Brand safety rules: Where ads can and cannot appear, and what automated systems must never generate (for example, fabricated university imagery — an actual risk Marina called out).
This front-end clarity prevents back-end chaos.
2. Establish oversight you can actually execute
Once dynamic creative is in motion, your oversight model matters more than your asset library. You need:
A monitoring cadence that matches the speed of the algorithm. Daily for some teams. Hourly for others.
A human failsafe capable of hitting pause when performance looks great but the narrative feels off.
A clear owner — and this is critical. Platforms don’t own the outcome of your ad. Vendors don’t own it. Your team does.
Or as Marina framed it: the marketing team must be “ultimately accountable” for what the machine puts into the world.
3. Turn the machine’s signals into strategic intelligence
This is the overlooked upside. When AI recombines assets at scale, you get a high-resolution view of what resonates across segments.
Which images pull in prospective students? Which phrases convert adult learners? Which formats spark donors?
This is where brand teams earn authority. You translate performance signals into upstream decisions:
Stronger program positioning
Smarter creative briefs
More relevant storytelling
Clearer message hierarchy
In other words: you turn machine learning into institutional learning.
Real-time Optimization Requires Real-time Leadership
There’s a cost to all of this speed.
“Not being able to answer the why or how we did something puts us in jeopardy of not being able to repeat and again own the success. We know the rules change on these social platforms all the time, so we have to be smart about what we’re investing in and make sure our strategies are repeatable and truly delivering the results we need.”
A black-box result puts leaders at risk — not just of bad performance, but of not being able to repeat success or defend it internally. Higher ed operates under scrutiny. Presidents want explanations. Boards want rationale. Faculty want transparency. “The algorithm said so” is not a governance model.
Your team’s role is to preserve explainability in an environment designed to obscure it.
Ethics isn’t a sidebar — it’s the operating system
We are entering a moment where ethics shows up in every tactical choice. Marina calls this out directly when she says there’s “a little bit of ethics involved in all of this” … and we both know she was being generous. There’s a lot.
Ethics shows up when:
AI adds pixels to a video and subtly alters the meaning of a scene. The platform sees an optimization; your faculty see misrepresentation.
An automated system keeps pushing creative during a campus crisis because the algorithm only knows momentum, not context.
Optimization skews toward one segment in ways that disadvantage another, a risk every enrollment leader understands in their bones.
These are the predictable outcomes of tools trained to reward performance over nuance. And this is where brand teams earn their keep.
Your job is to decide where automation ends. You define what’s permissible, what’s off-limits, and what requires a human with institutional awareness to step in. You protect the meaning behind the metrics. You guard the lived experiences of your students, alumni, and faculty from being flattened into performance data.
So What Is the Job of a Brand Team in 2026?

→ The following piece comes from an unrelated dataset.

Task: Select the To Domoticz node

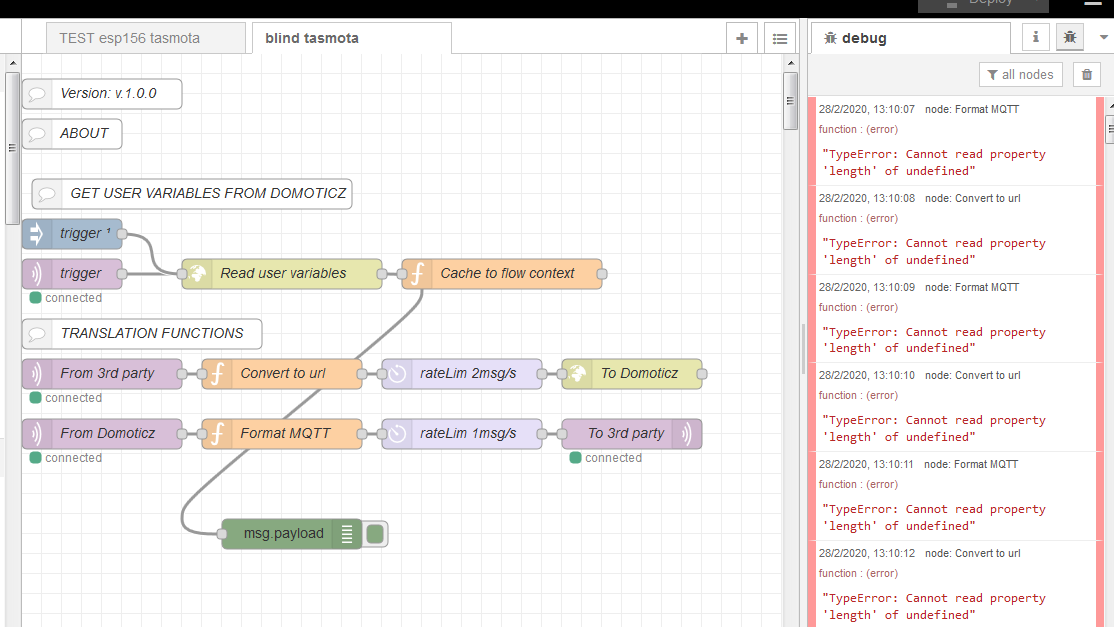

The job is to shape the inputs, define the boundaries, and lead the oversight. AI can execute, remix, and optimize. But it can’t make the judgment calls that protect reputation, context, and mission.
It can’t decide when speed matters more than tone.
It can’t weigh a 5% lift against a long-term narrative cost.
It can’t feel the temperature of a campus moment.
Leaders can. And the teams who learn to run alongside the machines (not behind them) will move faster, stay safer, and gain the strategic ground everyone else is ceding.
A Question for Your Team
If your campaign changed hundreds of times today and you didn’t touch a thing: Who owns the outcome?
If you don’t have that answer, you don’t have a strategy. You have a system on autopilot.
Now is the moment to decide what you are accountable for.